>>>

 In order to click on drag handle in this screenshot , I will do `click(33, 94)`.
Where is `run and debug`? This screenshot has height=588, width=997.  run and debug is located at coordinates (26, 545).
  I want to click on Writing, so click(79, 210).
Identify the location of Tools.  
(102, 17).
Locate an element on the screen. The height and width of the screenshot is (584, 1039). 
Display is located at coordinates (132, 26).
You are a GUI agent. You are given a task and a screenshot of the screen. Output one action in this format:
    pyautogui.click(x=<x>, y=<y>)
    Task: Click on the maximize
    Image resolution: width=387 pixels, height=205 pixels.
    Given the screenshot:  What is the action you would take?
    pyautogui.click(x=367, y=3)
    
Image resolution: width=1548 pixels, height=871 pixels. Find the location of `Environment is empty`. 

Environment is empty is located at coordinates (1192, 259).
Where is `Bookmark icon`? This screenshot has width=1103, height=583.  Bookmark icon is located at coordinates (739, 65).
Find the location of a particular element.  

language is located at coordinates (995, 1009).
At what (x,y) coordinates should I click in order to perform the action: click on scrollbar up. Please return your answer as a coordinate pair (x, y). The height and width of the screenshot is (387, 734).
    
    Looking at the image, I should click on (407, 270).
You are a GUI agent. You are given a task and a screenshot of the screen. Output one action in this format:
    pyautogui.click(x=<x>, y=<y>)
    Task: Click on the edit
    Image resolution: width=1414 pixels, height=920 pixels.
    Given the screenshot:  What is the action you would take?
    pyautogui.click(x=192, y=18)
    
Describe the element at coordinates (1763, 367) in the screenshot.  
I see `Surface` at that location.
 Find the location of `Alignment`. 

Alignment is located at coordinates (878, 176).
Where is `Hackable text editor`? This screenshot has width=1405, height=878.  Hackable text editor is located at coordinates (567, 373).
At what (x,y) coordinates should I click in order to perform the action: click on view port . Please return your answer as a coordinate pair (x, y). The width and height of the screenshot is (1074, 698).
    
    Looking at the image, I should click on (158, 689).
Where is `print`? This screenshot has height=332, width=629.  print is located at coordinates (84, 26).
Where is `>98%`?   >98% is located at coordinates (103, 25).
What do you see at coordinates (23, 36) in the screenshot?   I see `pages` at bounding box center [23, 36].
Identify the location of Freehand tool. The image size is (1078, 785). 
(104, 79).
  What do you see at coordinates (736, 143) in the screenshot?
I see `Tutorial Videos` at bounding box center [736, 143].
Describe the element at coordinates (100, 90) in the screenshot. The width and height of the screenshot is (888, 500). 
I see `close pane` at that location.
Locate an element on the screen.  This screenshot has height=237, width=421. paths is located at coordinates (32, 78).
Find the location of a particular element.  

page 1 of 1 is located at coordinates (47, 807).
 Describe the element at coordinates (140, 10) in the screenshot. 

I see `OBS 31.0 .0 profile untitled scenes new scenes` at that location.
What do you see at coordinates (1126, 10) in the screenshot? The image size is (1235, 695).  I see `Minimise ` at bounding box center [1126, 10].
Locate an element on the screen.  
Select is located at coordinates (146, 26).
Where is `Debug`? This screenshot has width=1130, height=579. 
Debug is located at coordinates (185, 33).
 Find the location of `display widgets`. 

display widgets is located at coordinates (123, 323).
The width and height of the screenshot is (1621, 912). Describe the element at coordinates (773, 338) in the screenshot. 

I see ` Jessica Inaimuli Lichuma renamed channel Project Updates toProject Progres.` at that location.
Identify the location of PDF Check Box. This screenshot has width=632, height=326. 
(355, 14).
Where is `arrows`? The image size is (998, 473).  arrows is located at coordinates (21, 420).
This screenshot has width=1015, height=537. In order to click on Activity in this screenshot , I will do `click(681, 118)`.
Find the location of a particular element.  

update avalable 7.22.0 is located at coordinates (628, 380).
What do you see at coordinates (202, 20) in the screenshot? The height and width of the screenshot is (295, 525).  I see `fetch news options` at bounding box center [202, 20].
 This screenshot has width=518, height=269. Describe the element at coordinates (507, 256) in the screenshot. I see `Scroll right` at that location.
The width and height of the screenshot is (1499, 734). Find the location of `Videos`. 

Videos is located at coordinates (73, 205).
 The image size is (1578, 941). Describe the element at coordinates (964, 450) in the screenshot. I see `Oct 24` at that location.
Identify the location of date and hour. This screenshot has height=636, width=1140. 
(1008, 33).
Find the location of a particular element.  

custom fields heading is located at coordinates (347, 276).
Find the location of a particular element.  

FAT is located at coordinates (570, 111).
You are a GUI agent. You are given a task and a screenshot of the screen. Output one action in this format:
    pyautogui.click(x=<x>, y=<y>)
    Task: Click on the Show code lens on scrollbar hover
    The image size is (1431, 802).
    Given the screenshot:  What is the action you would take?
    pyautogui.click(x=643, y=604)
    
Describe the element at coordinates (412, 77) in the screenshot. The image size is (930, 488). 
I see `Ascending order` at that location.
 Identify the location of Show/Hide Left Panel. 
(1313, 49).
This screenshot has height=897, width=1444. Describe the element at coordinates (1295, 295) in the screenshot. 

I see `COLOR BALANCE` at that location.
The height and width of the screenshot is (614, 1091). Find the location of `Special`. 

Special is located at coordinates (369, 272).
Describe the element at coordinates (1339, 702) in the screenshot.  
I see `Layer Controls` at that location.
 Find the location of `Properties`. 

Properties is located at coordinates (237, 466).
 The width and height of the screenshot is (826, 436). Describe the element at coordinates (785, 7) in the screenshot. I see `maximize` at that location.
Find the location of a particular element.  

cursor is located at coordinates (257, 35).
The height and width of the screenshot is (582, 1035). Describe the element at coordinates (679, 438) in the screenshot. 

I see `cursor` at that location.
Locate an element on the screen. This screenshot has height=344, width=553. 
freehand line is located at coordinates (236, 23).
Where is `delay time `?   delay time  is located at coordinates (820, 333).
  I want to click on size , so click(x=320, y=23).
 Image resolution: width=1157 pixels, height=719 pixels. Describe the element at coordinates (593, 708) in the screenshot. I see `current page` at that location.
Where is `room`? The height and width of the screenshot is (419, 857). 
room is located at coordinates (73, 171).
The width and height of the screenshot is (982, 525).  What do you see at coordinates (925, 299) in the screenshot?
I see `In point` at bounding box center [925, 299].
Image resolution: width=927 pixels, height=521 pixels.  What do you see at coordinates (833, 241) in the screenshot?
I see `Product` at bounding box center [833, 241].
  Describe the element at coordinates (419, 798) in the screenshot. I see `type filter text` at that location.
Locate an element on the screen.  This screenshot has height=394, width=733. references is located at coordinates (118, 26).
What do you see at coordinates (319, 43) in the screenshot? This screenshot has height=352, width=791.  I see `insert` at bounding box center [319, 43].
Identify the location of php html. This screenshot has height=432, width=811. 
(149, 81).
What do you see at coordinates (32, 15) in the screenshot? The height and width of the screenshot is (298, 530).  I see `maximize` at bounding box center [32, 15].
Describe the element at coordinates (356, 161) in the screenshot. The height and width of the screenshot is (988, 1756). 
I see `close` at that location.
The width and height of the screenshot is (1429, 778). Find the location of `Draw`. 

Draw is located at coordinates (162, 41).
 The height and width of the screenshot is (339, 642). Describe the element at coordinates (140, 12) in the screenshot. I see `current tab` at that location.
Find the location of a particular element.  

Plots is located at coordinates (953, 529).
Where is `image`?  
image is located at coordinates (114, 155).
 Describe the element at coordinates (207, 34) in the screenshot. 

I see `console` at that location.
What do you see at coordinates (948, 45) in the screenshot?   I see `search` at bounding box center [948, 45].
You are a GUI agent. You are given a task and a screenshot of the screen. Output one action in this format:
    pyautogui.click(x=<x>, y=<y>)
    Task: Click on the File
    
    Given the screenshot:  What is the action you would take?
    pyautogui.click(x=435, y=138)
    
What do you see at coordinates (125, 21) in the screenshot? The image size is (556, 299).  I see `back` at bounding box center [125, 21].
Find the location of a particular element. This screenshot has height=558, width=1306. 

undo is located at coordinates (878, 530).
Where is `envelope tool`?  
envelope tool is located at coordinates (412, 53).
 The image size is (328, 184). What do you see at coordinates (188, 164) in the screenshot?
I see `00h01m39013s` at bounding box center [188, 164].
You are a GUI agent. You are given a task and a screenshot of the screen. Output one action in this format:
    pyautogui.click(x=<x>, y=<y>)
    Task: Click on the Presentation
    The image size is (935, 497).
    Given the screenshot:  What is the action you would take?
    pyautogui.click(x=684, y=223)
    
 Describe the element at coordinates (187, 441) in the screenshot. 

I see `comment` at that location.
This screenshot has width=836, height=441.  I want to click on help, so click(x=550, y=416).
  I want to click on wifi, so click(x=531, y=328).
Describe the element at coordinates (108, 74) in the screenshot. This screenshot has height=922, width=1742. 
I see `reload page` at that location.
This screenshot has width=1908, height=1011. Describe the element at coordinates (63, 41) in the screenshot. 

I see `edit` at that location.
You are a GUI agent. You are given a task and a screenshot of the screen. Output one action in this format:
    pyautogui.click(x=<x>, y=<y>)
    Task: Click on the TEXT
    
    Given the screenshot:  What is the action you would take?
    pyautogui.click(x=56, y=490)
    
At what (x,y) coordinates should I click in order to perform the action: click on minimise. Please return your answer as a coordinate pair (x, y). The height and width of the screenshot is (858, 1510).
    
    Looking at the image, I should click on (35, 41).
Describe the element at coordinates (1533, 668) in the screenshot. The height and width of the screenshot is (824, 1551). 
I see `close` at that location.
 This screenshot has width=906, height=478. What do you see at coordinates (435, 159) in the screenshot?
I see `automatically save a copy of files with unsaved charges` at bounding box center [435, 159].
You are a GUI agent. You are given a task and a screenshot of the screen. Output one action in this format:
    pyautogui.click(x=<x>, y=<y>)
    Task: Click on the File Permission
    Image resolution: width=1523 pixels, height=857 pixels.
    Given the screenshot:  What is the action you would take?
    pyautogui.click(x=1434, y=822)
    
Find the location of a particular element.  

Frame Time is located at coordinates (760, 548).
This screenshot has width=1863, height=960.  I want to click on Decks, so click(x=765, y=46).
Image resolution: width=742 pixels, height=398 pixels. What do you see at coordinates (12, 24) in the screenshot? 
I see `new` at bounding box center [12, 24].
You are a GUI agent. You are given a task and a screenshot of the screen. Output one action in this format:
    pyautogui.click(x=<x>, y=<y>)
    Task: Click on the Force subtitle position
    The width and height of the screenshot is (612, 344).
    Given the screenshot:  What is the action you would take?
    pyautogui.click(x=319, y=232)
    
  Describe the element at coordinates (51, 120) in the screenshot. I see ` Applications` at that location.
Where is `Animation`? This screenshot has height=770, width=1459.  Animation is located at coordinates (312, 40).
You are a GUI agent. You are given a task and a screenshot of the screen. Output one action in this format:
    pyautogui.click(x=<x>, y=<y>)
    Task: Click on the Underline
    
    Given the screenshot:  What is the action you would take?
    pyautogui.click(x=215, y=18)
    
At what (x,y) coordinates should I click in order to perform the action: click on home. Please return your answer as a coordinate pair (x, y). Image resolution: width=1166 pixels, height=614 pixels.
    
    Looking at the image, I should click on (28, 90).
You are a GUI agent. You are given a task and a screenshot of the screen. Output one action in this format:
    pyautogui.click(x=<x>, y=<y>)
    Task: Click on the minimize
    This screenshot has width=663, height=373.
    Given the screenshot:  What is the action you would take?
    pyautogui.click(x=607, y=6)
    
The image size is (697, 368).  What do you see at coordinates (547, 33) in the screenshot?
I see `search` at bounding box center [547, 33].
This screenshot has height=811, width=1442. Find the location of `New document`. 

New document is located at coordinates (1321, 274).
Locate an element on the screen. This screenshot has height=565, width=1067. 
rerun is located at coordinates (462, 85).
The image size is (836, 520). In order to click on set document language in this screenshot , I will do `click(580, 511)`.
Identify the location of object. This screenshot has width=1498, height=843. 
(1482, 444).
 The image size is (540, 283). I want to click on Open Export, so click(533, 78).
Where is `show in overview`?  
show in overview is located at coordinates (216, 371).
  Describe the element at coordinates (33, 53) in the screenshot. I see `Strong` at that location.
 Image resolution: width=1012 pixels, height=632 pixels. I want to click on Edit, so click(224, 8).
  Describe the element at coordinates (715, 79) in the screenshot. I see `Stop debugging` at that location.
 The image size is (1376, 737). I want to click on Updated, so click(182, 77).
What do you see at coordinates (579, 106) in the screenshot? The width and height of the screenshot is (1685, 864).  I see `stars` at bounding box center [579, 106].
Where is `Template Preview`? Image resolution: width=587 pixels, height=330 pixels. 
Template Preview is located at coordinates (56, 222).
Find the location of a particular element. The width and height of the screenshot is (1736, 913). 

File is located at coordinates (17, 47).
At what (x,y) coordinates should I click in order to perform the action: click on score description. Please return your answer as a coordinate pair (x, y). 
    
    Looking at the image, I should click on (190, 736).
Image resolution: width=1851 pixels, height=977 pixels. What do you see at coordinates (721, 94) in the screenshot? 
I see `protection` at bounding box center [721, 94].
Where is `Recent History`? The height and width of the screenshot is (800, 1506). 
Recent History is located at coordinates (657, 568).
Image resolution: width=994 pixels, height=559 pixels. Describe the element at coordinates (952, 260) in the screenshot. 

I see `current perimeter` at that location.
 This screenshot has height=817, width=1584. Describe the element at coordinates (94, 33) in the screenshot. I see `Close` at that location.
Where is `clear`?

<<<

Stated exercise →
List every line in the records above that contains the word "room".

The result →
Where is `room`? The height and width of the screenshot is (419, 857). 
room is located at coordinates (73, 171).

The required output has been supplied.